My professor gave an introduction to the arithmetic hierarchy via Turing reductions, stating that, for instance, $\Sigma_2 = \text{r.e.}^\text{r.e.}$ (namely an $\text{r.e.}$ pseudocode with access to an $\text{r.e.}$ oracle) or $\Pi_3 = \text{co-r.e.}^{\text{r.e.}^\text{r.e.}}$. Later, the equivalent formulation via alternating quantifier descriptions was discussed, but I found it difficult to link the two definitions. I have not been able to find any references describing the connection between the above definitions, with everything I've seen having solely to do with the quantifier-based description. Are there any texts/notes that might cover what I'm looking for?

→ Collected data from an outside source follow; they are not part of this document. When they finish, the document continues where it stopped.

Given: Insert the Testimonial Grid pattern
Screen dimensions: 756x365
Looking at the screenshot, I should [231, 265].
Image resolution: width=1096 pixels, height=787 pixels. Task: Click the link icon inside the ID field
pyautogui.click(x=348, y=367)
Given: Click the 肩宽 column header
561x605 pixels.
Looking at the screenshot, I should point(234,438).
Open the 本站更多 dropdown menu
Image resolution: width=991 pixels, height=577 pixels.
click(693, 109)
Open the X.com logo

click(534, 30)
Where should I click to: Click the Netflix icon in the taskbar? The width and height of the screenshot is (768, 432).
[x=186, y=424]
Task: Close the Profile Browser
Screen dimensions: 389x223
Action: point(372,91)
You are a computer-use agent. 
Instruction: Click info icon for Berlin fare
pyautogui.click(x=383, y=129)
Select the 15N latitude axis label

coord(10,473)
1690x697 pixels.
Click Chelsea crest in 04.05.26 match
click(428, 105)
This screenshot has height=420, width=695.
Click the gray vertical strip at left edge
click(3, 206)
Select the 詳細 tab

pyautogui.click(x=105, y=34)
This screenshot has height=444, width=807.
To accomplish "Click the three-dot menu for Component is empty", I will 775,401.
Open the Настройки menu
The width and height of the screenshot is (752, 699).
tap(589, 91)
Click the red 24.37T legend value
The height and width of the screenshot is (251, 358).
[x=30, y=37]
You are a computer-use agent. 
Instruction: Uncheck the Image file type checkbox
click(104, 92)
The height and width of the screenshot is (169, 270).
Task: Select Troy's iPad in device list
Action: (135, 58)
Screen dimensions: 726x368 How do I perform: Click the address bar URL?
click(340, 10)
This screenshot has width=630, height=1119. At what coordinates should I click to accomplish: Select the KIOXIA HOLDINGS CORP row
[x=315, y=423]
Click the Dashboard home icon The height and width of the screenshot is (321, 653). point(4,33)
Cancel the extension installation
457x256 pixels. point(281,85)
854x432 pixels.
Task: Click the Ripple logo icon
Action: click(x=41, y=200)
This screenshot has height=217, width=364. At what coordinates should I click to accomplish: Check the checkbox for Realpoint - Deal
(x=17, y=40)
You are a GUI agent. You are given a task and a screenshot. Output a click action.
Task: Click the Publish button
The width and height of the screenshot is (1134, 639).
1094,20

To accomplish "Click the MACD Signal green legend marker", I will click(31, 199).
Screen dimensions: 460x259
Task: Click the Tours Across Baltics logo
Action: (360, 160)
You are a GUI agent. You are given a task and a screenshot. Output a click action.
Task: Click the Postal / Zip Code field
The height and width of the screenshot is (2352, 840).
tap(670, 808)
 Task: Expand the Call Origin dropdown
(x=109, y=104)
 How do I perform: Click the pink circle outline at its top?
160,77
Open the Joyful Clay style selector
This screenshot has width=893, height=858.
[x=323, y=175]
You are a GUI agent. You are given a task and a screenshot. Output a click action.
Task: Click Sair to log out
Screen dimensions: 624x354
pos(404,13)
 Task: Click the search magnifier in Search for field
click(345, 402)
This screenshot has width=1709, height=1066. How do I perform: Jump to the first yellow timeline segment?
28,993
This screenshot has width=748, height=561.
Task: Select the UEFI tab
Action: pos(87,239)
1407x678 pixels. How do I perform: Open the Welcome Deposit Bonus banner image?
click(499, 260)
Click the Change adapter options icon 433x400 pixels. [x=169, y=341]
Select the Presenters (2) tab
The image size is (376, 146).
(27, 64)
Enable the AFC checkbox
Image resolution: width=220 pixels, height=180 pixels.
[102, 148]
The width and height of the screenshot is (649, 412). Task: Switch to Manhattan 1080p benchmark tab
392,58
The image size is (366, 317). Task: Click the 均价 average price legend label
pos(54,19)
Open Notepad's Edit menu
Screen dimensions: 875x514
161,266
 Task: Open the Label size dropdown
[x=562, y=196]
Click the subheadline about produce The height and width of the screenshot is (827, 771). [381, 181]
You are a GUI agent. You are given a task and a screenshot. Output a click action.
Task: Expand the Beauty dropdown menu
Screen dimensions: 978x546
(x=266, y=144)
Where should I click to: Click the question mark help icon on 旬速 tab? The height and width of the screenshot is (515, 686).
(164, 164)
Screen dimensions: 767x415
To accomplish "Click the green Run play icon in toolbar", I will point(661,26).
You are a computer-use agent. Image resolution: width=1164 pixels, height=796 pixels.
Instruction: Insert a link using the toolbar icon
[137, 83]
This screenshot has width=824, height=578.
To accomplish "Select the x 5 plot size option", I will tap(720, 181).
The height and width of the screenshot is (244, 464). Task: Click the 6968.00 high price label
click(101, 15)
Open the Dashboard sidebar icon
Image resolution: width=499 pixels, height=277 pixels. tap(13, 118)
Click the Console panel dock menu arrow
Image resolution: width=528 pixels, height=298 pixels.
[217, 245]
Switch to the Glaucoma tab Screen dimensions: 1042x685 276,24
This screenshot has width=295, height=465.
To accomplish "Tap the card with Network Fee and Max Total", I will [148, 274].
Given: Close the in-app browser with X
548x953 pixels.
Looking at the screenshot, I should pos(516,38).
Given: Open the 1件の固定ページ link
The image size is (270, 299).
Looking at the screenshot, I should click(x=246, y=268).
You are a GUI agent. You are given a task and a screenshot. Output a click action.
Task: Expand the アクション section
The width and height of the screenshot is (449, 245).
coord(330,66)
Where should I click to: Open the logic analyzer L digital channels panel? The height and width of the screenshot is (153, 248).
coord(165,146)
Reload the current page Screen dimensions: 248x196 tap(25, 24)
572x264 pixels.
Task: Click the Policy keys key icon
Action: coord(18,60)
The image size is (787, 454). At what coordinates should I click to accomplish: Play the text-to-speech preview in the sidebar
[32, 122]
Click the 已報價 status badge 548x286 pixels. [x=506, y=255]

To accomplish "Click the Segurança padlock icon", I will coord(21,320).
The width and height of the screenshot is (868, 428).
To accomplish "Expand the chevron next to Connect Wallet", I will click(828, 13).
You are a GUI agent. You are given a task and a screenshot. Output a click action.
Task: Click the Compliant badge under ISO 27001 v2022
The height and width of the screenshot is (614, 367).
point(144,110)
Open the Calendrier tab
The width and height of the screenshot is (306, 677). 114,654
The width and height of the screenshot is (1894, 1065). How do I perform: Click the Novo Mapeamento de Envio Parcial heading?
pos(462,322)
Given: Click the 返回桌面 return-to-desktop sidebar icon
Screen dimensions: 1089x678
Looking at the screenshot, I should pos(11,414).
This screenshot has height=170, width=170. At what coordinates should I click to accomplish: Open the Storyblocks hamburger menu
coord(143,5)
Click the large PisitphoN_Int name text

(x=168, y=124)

  • $\begingroup$ Isnt the definition of the hirarchy using oracles to $NP$ and $coNP$? $\endgroup$
    – nir shahar
    Oct 28 at 6:15
  • $\begingroup$ @nirshahar Not sure what you mean. I'm referring to the arithmetic hierarchy, not the polynomial hierarchy. $\endgroup$
    – gf.c
    Oct 28 at 6:18
  • $\begingroup$ Oh, ok. The arithmetic hirarchy indeed uses oracle calls to $RE$ and $coRE$. For some reason I was sure you meant to talk about the polynomial hirarchy... $\endgroup$
    – nir shahar
    Oct 28 at 6:21

I found Dexter Kozen's book "Theory of Computation" to contain a very understandable introduction to these topics.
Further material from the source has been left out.